Skip to page content

Worldwide (English) Change

Digitizing: Scanning processes

Our scanning studio in Bethlehem, Pennsylvania features a dedicated network server, two SunRise microfilm scanners, and three direct scanners including Zeutschel, BetterLight 8K, and Fujitsu. Our studio also includes high-speed Pentium workstations optimized for quality assurance and image processing. And our skilled staff applies the highest standards and quality controls to scanning and related digitization processes.

Below is an overview of our scanning services and processes:

  • Bitonal scanning
    The scanning of most retrospective research materials begins with the choice between black-and-white or grayscale scanning, and in some cases color scanning. Bitonal images are composed of one bit of information per pixel. Each pixel is either black or white. Printed textual materials or simple line art are examples of material best suited to bitonal scanning.

    Bitonal scanning produces smaller files that load and print quickly and can be compressed without any loss of information. However, compromised or damaged materials cannot be fully captured and tonality is lost in illustrations and handwritten documents.

  • Grayscale scanning
    Grayscale scanning retains the tonal value present in the original, including continuous-tone and halftone photographs and illustrations. Grayscale images are composed of eight bits of information per pixel providing 256 shades of gray. Grayscale scanning is optimal for manuscripts, stained material, or documents with heavy bleed through, and often is the only way to capture illustrations and faded text.

    Grayscale scanning captures a wider variety of tonal values which translate to more information from the original document. However, since each pixel has comparatively more information, grayscale files are substantially larger than bitonal images when both are uncompressed. The scanning and processing of grayscale files is also more time consuming than that of bitonal files.

  • Scan resolution
    Microfilm can be scanned at varying resolutions depending on film and content specifications and on client needs. Typical scanning resolutions are 200, 300, 400 and 600 dpi (dots per inch). Resolutions are relative to the original document size and represent true dpi. We recommend achieving the highest possible scanned resolution given the size of the original.
  • Image processing
    Material which is microfilmed two pages per frame, or 2-up, can be split into separate image files during scanning or as a post-scan process. We also offer image processing options including deskewing and despeckling. Custom cropping or image enhancements, such as contrast adjustments, brightness adjustments, and sharpening, are also available.
  • File-naming and directories
    OCLC Preservation Service Centers organize files into directories and name files according to client needs, often reflecting the bibliographic structure of the material, such as issue numbers for serials or OCLC numbers for monographs.

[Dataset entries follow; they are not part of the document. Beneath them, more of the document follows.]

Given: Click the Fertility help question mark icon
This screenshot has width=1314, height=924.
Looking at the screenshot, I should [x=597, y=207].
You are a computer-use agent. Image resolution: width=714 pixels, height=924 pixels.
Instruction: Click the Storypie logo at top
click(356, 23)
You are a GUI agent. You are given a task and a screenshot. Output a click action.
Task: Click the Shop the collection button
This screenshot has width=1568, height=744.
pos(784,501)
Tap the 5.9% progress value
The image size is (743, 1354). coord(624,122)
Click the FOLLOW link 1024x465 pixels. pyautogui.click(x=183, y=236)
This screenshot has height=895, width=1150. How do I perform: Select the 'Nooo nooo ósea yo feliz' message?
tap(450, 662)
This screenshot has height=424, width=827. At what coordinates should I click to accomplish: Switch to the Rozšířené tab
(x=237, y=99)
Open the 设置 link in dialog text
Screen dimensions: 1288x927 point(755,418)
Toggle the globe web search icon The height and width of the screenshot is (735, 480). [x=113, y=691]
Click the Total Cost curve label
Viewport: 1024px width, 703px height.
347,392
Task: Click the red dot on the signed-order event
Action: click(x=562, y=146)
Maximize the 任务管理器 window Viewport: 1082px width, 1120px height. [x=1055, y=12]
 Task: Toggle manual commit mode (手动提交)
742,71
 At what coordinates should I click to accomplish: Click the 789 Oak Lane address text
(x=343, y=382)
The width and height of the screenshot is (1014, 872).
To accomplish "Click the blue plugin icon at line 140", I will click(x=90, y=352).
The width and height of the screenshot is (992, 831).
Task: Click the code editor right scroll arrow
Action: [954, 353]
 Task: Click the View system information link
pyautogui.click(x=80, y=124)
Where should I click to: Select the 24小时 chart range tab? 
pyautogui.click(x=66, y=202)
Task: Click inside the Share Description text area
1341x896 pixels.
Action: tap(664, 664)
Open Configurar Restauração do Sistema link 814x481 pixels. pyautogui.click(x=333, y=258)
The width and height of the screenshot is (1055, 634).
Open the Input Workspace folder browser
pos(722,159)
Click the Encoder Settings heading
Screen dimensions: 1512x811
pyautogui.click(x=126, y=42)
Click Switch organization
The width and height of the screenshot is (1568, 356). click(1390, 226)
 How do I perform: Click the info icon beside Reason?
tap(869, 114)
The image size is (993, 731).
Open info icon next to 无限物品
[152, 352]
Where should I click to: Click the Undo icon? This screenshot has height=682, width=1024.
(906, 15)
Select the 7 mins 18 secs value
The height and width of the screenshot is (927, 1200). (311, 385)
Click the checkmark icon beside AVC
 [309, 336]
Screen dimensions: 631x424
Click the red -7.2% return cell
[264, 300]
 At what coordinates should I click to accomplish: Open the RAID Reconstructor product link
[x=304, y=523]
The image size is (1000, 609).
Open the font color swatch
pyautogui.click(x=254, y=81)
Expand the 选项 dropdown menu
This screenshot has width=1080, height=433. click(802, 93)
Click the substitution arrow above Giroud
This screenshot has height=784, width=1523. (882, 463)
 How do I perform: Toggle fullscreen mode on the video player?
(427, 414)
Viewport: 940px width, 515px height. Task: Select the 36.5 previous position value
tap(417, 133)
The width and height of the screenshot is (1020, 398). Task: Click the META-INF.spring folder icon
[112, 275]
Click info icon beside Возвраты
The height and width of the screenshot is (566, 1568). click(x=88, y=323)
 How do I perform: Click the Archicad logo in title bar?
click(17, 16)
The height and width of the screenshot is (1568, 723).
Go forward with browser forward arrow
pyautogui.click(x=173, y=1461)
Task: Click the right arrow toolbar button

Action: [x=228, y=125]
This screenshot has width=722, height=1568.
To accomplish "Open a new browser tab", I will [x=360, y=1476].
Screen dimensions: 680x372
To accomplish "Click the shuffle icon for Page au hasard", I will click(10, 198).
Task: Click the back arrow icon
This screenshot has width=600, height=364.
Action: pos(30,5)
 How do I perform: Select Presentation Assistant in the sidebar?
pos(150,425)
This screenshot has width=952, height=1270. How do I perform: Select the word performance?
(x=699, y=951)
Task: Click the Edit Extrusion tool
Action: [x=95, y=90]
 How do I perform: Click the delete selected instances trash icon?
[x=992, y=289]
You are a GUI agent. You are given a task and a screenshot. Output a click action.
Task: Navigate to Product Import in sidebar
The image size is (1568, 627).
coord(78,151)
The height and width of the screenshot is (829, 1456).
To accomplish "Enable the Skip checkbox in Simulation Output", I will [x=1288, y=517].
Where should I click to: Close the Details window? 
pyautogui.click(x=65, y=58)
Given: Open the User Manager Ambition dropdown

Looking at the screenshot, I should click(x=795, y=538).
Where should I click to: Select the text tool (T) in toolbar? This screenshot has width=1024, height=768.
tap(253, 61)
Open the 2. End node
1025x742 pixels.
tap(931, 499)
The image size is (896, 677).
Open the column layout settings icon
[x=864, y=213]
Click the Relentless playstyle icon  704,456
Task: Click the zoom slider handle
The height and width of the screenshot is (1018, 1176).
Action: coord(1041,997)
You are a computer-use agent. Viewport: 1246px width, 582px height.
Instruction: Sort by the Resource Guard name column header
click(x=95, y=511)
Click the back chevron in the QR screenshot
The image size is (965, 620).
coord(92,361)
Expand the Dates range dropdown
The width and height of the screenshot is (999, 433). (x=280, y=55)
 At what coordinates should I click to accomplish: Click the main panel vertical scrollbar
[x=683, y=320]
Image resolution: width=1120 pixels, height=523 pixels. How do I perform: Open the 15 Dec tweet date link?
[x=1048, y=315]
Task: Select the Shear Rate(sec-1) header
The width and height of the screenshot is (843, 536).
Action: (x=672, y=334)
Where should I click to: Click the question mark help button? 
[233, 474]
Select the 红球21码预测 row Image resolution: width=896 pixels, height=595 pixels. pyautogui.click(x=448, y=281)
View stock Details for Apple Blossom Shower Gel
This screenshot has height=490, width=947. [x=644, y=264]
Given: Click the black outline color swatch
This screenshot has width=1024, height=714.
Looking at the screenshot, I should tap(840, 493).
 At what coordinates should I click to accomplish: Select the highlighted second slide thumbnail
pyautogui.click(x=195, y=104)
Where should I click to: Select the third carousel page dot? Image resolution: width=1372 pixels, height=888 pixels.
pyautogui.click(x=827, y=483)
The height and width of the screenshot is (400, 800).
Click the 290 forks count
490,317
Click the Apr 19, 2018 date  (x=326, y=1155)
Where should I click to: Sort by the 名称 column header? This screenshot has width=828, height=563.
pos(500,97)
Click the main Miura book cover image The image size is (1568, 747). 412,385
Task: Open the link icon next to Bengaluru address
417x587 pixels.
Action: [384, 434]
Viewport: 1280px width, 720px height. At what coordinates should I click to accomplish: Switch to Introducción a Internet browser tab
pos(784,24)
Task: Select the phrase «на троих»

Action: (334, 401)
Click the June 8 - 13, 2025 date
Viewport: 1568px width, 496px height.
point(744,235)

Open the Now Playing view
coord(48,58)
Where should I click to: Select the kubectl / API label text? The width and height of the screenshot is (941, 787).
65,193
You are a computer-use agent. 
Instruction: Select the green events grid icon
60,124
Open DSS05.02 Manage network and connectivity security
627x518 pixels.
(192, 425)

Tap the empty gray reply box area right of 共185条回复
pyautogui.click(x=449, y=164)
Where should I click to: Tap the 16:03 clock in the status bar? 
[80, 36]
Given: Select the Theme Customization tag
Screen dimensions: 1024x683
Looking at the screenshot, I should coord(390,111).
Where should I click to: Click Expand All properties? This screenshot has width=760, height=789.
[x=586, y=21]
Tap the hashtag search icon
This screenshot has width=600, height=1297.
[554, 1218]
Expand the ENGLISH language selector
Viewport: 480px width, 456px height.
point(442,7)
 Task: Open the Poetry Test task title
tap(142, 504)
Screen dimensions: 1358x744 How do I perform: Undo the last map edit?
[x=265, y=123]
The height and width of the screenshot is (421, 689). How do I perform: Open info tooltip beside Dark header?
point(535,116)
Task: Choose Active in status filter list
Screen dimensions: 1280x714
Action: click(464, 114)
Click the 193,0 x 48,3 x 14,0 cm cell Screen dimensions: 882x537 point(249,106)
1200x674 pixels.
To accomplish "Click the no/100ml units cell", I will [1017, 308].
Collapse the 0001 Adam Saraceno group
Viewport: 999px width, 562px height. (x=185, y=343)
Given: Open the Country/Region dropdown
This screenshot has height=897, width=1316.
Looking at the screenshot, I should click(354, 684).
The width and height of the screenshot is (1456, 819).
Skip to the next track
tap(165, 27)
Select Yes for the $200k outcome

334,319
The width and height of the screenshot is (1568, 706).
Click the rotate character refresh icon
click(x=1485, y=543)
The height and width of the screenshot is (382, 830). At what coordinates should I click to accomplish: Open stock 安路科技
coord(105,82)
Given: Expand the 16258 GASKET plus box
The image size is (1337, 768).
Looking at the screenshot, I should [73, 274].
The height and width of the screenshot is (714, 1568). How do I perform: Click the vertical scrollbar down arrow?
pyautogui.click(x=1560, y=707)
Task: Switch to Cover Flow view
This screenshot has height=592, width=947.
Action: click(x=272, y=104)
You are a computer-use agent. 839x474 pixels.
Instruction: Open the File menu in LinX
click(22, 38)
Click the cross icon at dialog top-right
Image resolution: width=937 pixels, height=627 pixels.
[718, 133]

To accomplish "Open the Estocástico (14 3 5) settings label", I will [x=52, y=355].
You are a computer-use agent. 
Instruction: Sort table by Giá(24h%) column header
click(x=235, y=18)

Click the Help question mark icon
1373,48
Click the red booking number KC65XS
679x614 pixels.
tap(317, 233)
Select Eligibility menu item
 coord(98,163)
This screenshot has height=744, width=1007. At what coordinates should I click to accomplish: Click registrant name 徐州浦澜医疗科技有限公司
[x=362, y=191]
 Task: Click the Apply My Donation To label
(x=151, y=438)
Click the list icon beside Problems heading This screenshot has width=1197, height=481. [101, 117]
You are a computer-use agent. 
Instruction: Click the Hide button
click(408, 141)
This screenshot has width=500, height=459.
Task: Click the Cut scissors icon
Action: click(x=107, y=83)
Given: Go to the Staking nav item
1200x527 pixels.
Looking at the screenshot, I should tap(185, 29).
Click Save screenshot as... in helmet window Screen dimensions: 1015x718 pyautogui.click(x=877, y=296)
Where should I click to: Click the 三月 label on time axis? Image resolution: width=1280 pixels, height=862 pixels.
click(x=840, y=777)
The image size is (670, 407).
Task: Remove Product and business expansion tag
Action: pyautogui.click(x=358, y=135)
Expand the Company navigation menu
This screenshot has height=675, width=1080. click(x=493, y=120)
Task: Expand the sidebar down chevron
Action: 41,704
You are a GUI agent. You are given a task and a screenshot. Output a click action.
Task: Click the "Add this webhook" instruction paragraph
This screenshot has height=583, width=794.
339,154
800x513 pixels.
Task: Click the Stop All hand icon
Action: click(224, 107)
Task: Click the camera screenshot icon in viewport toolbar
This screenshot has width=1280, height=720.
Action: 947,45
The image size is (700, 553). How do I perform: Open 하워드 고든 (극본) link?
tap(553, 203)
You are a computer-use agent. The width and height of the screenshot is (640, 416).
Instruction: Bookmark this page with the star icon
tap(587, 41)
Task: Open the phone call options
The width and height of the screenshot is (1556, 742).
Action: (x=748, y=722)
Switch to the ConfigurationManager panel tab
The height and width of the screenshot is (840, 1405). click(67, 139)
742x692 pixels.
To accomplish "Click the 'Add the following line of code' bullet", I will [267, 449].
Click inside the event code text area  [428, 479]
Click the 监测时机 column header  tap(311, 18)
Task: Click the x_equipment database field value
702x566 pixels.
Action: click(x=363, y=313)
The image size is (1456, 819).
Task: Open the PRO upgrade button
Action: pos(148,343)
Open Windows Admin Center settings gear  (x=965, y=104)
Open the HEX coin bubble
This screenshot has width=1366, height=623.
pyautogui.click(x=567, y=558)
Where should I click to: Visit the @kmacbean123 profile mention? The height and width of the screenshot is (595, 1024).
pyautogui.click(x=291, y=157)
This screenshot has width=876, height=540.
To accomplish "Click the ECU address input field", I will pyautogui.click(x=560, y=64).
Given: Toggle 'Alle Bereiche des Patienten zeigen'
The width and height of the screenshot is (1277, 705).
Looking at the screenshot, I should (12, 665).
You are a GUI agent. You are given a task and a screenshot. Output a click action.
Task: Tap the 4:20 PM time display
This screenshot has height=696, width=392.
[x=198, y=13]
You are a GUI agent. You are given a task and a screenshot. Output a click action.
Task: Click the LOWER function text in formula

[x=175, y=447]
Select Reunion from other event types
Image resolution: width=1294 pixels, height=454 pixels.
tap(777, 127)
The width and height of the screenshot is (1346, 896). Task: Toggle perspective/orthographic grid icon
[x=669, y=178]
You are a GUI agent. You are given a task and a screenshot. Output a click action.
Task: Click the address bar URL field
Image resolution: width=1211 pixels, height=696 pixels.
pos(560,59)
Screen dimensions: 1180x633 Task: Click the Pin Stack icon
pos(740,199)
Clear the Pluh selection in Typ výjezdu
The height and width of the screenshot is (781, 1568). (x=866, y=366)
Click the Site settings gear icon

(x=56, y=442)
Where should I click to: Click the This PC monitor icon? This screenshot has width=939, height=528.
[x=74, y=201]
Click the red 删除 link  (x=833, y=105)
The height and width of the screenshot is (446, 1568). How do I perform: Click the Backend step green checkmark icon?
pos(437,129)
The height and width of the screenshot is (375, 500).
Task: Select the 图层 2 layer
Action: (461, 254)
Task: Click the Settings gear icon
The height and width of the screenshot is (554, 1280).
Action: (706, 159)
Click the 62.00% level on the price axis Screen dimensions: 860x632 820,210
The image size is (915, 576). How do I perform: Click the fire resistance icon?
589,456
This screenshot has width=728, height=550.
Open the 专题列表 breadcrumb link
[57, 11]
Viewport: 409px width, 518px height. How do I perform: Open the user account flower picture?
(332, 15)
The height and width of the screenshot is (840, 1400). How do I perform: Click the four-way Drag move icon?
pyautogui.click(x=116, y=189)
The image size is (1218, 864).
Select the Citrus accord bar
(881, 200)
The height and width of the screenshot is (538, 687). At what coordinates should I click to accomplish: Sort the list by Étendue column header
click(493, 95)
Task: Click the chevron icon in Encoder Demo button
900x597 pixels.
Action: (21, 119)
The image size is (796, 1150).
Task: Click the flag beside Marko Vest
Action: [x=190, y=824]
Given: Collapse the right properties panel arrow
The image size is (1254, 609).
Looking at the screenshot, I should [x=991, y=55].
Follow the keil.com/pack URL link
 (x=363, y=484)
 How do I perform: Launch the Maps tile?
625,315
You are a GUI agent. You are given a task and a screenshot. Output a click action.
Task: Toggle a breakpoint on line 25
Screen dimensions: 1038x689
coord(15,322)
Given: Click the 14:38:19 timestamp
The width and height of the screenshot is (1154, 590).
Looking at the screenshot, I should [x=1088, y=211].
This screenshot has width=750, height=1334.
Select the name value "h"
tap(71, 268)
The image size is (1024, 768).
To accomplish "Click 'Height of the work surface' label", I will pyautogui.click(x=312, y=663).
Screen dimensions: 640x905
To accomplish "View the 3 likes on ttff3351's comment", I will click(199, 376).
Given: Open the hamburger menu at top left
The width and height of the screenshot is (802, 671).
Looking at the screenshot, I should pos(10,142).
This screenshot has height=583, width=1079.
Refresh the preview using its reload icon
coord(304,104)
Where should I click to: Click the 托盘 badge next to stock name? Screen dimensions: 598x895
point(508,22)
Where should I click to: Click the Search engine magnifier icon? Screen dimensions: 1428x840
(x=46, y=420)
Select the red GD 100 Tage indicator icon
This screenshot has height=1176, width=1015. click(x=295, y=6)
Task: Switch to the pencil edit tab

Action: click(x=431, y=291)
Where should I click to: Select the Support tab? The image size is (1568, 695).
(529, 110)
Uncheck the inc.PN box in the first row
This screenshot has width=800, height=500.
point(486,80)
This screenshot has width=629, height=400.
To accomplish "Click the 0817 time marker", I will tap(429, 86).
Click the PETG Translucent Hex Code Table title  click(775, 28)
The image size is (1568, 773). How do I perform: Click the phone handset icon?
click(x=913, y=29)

    Each file is named according to a scheme based on either simple sequential numbering or file content, such as page number or special feature codes denoting illustrations, indexes, etc. Filenames and directories can be limited to eight characters to conform to multiple computer platforms.

  • Tagging
    We can include additional descriptive information to TIFF (Tagged Image File Format) files. Standard tags in a TIFF file denote pixel width, pixel length, resolution and compression. Non-standard tags, which OCLC Preservation Service Centers routinely add, identify the image name, source, and creation date. Custom tags can also be added per client specifications.
  • Derivative Access files
    We supply two options that utilize OCR processing derived from the archival TIFF file. They are searchable PDF (Portable Document Format) and Text files (.txt).
  • Optical Character Recognition (OCR)
    The OCLC Preservation Service Center can deliver OCR output to your specifications. We offer various OCR services based on the ABBYY® Finereader software. We use the docWORKS Newspaper Edition software, developed by CCS (Content Conversion Specialists), a global company based in Germany.

    docWORKS is an intelligent software application that can process page images or text files (books, serials, dissertations, technical reports, etc.) and output OCR, METS/ALTO XML, PDF and rich metadata. We also can provide dictionary supported OCR correction of specific elements, e.g., headlines, article title, authors, etc. TEI formatted XML is another option available.

    Utilizing docWORKS, we are able to process newspapers using the NDNP (National Digitization Newspaper Program) requirements, as well as more simplified output. We provide single or bound PDF files; we supply page and/or article level segmentation; and corrected headlines.

    OCLC Preservation Services can import docWORKS XML output into CONTENTdm for collection building or run the CONTENTdm OCR extension as we build your text based CONTENTdm collections.